• **Raw data**
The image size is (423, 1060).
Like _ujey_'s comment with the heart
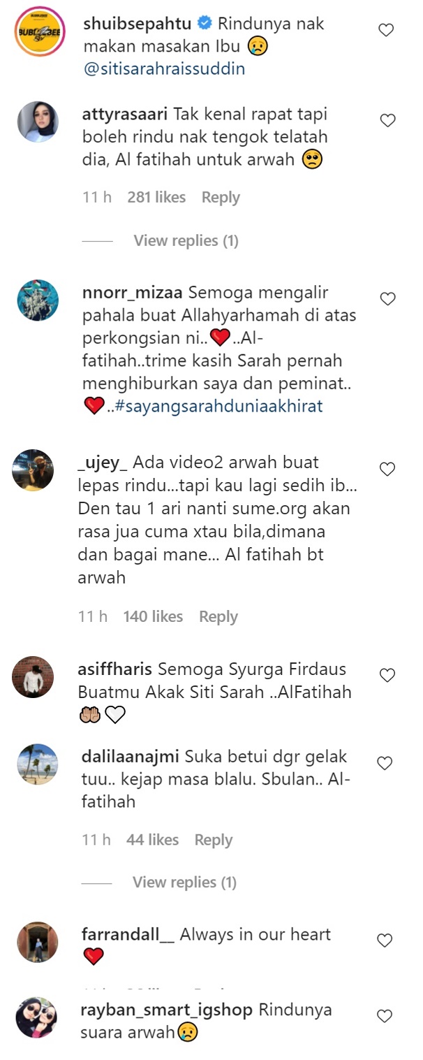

==

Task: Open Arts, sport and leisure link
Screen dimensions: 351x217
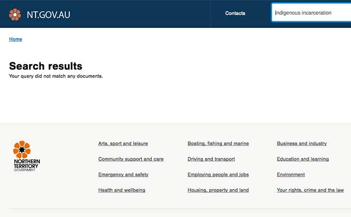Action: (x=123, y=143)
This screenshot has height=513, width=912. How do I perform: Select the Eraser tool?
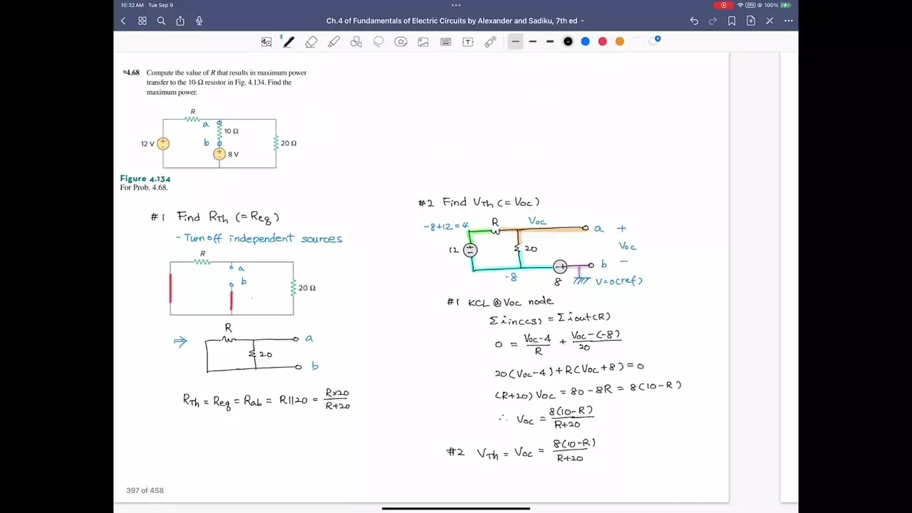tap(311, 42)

• **Task statement**
Could you repeat exactly the lines in the listing above from the one with "The image size is (423, 1060)." down to the one with "Like _ujey_'s comment with the heart"? Include both of those lines.

• **Completed task**
The image size is (423, 1060).
Like _ujey_'s comment with the heart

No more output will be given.